▶ _Cosa serve_: Secondo il brano sulla lingua cinese, che cosa manca alla grammatica cinese?

▶ _Brano scelto_:

Ho realizzato che i cinesi non riescono facilmente a imparare nessuna lingua straniera perche’ la loro lingua e’ troppo semplice; non fraintendetemi. Dopo un mese qui e’ ovvio che per me vedere le insegne scritte in caratteri e’ come vedere tanti bei disegni, ma dopo aver passato la “fase del silenzio” e aver imparato quella ventina di parole necessarie alla sopravvivenza ho cominciato a mettere assieme le prime frasi e, sebbene i toni siano sicuramente una gran rottura da riprodurre fedelmente per farsi capire, la quasi inesistente grammatica cinese, che non ha articoli, tempi verbali o locuzioni particolarmente articolate, sta lentamente aggrappandosi alle mie corde vocali.
Detto questo, quando riesci a dire qualcosa in cinese a un cinese, questo pensa che tu sia un semidio sceso in terra e capitato per caso nel suo negozio, nel suo taxi o davanti al suo cammino.
Se riesci a dire qualcosa a un cinese in cinese, fosse anche un solo “Xiexie”(grazie), questo si mettera’ a dire che il tuo cinese e’ molto buono, e probabilmente ti offrira’ anche una sigaretta.
Il lao wai diventa quindi una figura mitica che sa parlare tante lingue, e magari riesce anche a spartire le acque del mare Bohai e a camminare sino in Korea senza troppi problemi. E’ una sensazione esaltante, che va pero’ ad aggiungersi alle centinaia di contraddizioni cinesi, perche’ fondalmente loro non ci amano, ma solo ci sopportano e ci sfruttano. Sfruttano il nostro sapere, ci usano per andare avanti nella loro folle corsa all’oro.
Molto spesso i bambini per strada mi indicano, poi guardano le loro mamme e dicono:
“Ta shi lao wai!”
Gia’, sono uno straniero. Vuoi lanciarmi delle noccioline, o vuoi che salti su un pallone e cominci a camminarci sopra, magari mentre tengo due birilli in bilico sul naso?

▶ _Informazioni fornite_:

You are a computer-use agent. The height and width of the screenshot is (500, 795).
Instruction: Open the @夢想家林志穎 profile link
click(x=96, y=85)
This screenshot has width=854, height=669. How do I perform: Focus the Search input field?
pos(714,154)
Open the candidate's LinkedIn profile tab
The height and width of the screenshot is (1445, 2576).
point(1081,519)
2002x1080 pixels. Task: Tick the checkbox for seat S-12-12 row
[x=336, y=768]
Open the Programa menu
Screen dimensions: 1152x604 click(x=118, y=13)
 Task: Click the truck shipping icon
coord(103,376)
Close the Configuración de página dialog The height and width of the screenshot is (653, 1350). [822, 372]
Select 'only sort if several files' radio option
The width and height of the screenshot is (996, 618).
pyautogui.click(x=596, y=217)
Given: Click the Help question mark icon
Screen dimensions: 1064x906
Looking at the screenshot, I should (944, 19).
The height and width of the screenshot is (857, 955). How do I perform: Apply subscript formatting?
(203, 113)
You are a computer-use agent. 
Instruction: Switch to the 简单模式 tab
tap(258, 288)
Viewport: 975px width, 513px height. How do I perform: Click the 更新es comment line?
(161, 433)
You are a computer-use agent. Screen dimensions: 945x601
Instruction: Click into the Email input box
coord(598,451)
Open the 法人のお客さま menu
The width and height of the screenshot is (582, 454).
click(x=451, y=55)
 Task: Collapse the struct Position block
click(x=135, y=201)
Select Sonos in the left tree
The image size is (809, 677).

▶ _Risposta scritta_: Non ha articoli, tempi verbali o locuzioni particolarmente articolate.